Dual WAN with SIP VOIP

RangerJoe

Our current network is comprised of a pfsense box with four interfaces.
WAN1 = ISP B
WAN2 = ISP A
LAN = Internal network
Phone = Phone network

LAN and Phone have DHCP enabled
WAN1 is our voice provider and secondary ISP.  They also run the SIP.  The PBX traffic has to run through WAN1 in order for the SIP to register.
WAN2 is our primary ISP, and we wish to use it for all traffic from the workstations.

We recently had WAN2 installed and are having problems getting traffic from our PBX to ONLY route through WAN1.
The only traffic that needs to go between the LAN interface and the Phone interface is traffic to/from the PBX for the purpose of system modifications through a web server.  This traffic is on port 443.

The Phone interface must have traffic from the WAN1 on port 10000-20000 for RTP connections
The PBX must have traffic from WAN1 on port 5060 for the SIP connection

The Phone subnet must allow the RTP connections to WAN1 (port 10000-20000)
The PBX must be able to send traffic through WAN1 on port 5060 for the SIP connection.

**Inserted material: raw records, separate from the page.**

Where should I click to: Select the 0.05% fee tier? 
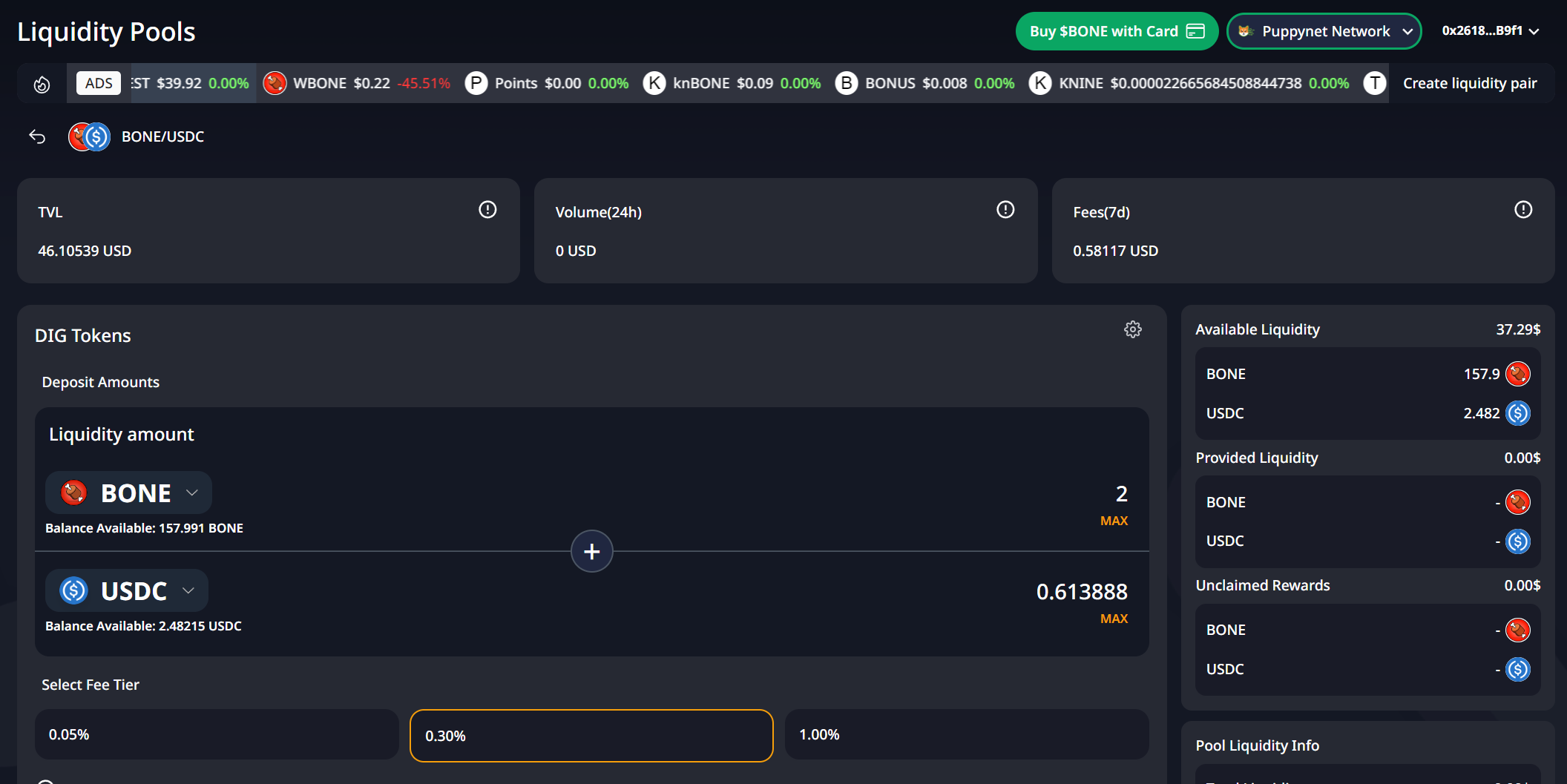coord(217,734)
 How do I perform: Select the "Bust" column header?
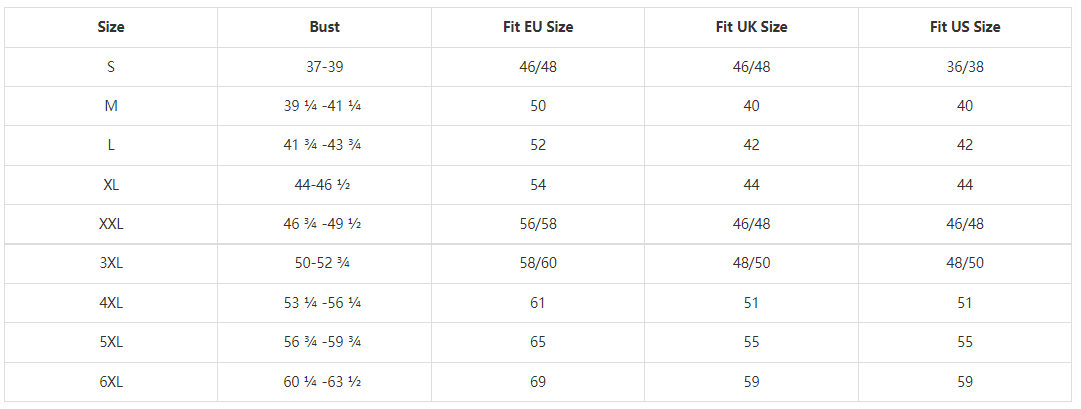(324, 27)
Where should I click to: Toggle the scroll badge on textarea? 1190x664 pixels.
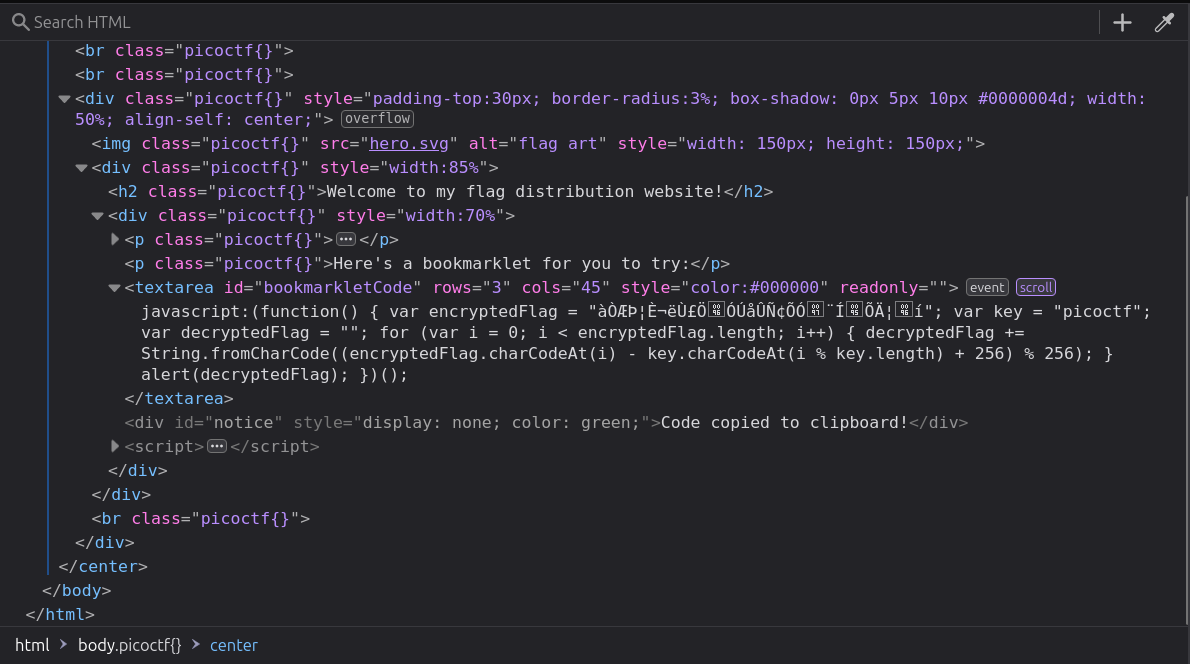click(x=1036, y=288)
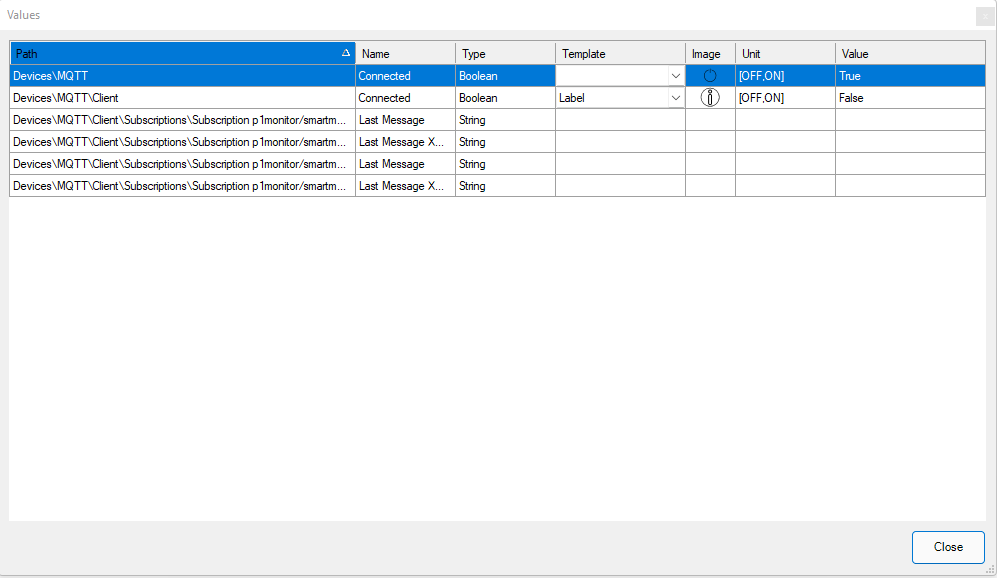
Task: Select the Devices\MQTT\Client path cell
Action: [x=182, y=98]
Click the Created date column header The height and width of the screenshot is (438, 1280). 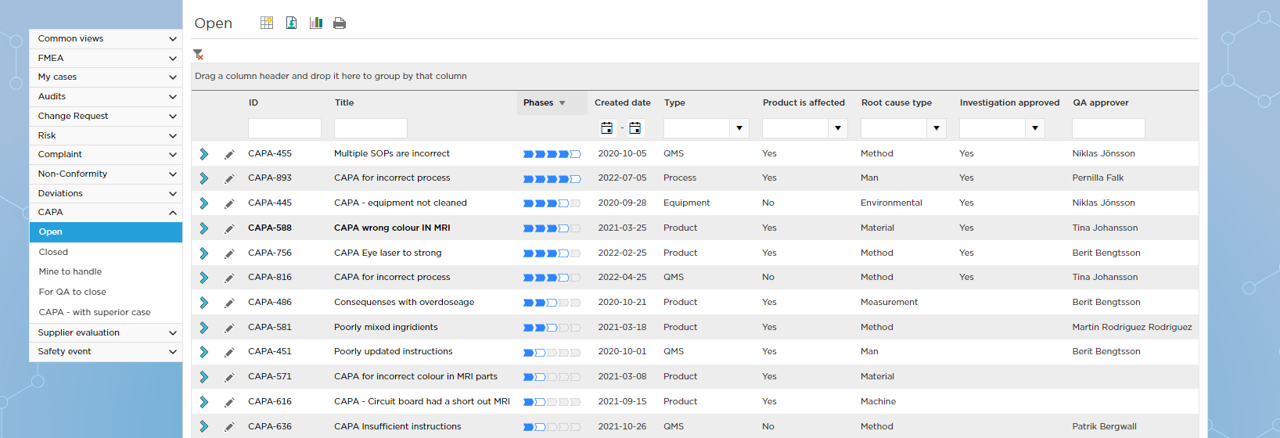(622, 103)
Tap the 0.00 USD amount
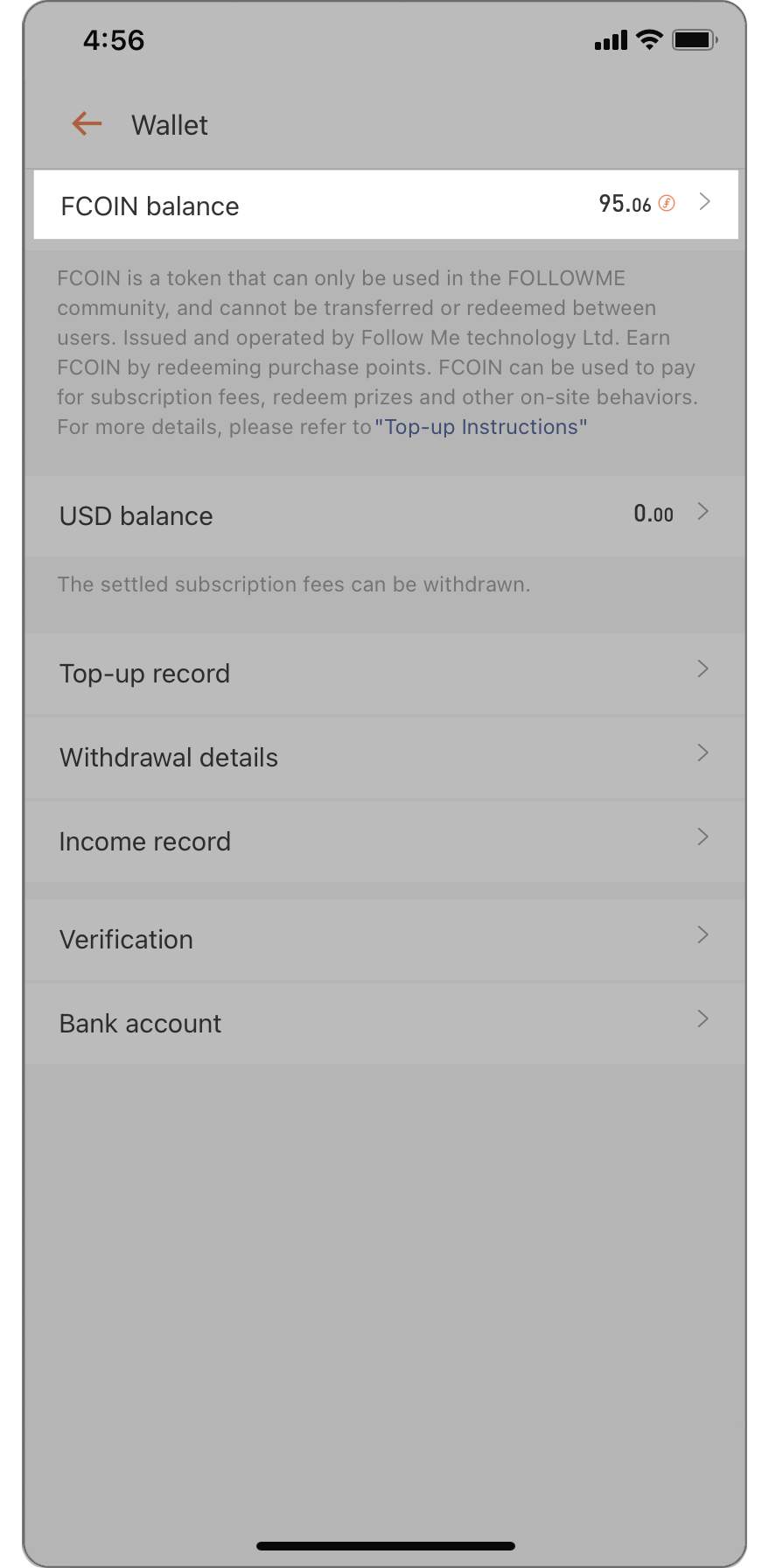The width and height of the screenshot is (769, 1568). [x=654, y=514]
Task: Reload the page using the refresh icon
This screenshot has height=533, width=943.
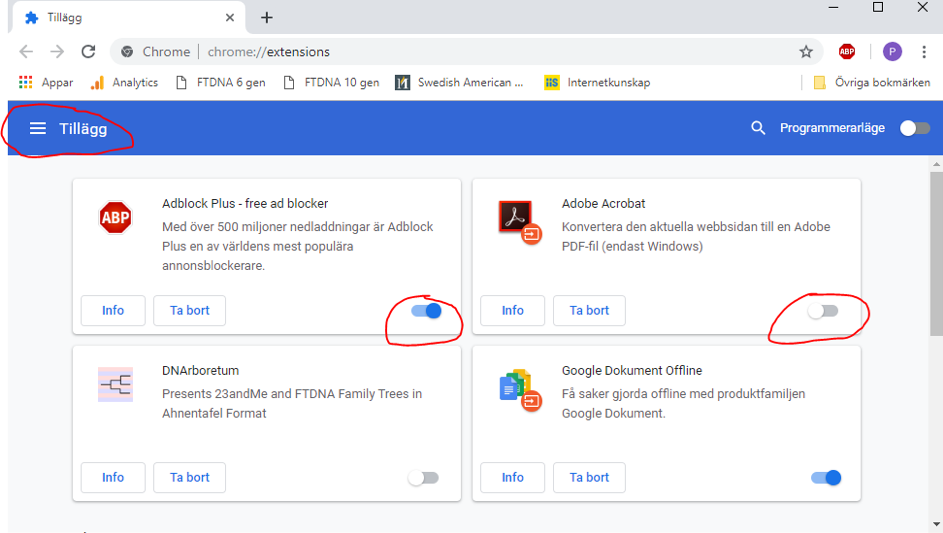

I also have NAT set up as manual outbound NAT.
There is a mapping for WAN1 interface, source is Phone Subnet.  Static port option is selected for both NAT mappings
There is also a mapping for WAN1 Interface, source is phone subnet on port 10000-20000

Basic drawing of how network is laid out.  Incoming connections = Red, Outbound = Blue

Does it seem like I am configuring everything the right way?  I have a Digium (switchvox) VOIP system.  As well as the newest release of pfSense.

Thanks guys.

jimp

The diagram seems to be missing, but I'm not sure it would help more.

You control such policy routing by making a firewall rule to match the traffic and selecting a gateway there, it is not done with outbound NAT rules.

RangerJoe

Apparently it is necessary to create NAT rules to make RTP connections work.  This is the only reason I have NAT rules.

How can I create a rule stating that all traffic except for HTTPS goes through WAN1 and HTTPS traffic goes through WAN2 (for the PBX address)

jimp

You just make multiple rules:

#1: Proto TCP, src: any, dst: any (or the PBX addr if you want to be specific) port 443 (HTTPS) gateway WAN2
#2: Proto any, src: any, dst: any, gateway WAN1

First match wins, just remember that when making rules. So if you want to route specific traffic, do it at the top of the list and not the bottom.

RangerJoe

Alright, I can't get the Phone interface to have access to the internet.  I can't ping out from that interface at all, and the PBX will not connect to the internet either.

Should I need a rule on WAN 1 or WAN 2 interface in regards to this traffic?

jimp

Not a firewall rule, no, but perhaps an outbound NAT rule.

RangerJoe

If I am doing a single IP will it be a /32?

overand

Yes, /32 effectively refers to a single IP address.  I suggest you google "subnet calculator" if you want help with IP subnetting.

@RangerJoe:

If I am doing a single IP will it be a /32?